PROBLEM »
When a line below contains the string "label", show that line.

DATA FOR PROCESSING »
┄┄┄┄┄┄┄┄┄┄
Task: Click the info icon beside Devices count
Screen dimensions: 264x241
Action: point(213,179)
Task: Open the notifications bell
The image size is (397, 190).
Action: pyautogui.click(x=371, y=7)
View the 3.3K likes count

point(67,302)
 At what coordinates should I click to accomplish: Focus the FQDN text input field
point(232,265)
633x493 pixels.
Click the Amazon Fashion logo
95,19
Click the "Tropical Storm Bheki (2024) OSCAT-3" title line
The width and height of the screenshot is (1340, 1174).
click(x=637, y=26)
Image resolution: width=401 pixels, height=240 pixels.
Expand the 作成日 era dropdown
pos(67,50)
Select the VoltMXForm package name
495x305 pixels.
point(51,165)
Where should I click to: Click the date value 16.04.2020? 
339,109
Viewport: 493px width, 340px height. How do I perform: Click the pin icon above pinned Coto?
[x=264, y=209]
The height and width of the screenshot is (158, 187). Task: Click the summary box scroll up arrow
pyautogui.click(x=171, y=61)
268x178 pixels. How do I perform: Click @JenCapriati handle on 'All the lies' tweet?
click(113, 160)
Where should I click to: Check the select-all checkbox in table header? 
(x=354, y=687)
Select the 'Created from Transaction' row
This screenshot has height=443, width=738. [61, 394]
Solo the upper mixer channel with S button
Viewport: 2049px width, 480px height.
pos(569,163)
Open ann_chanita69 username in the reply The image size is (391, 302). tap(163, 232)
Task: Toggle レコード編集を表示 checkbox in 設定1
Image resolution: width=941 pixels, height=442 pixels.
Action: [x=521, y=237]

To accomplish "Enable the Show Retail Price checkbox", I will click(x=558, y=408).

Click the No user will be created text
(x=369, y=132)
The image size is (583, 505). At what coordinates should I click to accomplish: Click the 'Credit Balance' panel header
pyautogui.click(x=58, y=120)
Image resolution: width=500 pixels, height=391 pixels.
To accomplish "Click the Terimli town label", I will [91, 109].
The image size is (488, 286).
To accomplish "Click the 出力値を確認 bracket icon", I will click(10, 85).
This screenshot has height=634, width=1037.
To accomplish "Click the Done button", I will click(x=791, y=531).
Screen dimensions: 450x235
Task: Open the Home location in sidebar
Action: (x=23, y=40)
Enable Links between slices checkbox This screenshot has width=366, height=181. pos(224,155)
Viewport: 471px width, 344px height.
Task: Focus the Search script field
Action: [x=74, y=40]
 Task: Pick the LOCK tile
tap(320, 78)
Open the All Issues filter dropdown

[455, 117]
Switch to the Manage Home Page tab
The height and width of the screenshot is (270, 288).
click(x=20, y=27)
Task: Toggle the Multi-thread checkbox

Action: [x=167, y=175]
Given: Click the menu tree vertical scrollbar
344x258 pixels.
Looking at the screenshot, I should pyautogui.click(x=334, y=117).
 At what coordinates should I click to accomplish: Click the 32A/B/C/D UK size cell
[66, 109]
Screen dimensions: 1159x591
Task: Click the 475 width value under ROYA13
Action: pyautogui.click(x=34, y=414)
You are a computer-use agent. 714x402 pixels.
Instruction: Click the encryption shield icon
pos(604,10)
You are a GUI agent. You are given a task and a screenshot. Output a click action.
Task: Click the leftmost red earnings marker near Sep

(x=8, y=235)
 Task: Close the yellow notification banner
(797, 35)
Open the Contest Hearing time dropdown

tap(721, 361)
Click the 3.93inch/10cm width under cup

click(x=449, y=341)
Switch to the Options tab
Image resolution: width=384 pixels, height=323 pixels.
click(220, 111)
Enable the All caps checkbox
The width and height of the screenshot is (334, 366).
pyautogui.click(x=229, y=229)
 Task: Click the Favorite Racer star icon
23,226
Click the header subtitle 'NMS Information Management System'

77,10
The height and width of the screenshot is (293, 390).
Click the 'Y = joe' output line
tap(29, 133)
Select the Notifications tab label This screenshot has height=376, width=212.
┄┄┄┄┄┄┄┄┄┄
OUTPUT FOR THIS EXERCISE »
To accomplish "Click the Terimli town label", I will [91, 109].
Select the Notifications tab label This screenshot has height=376, width=212.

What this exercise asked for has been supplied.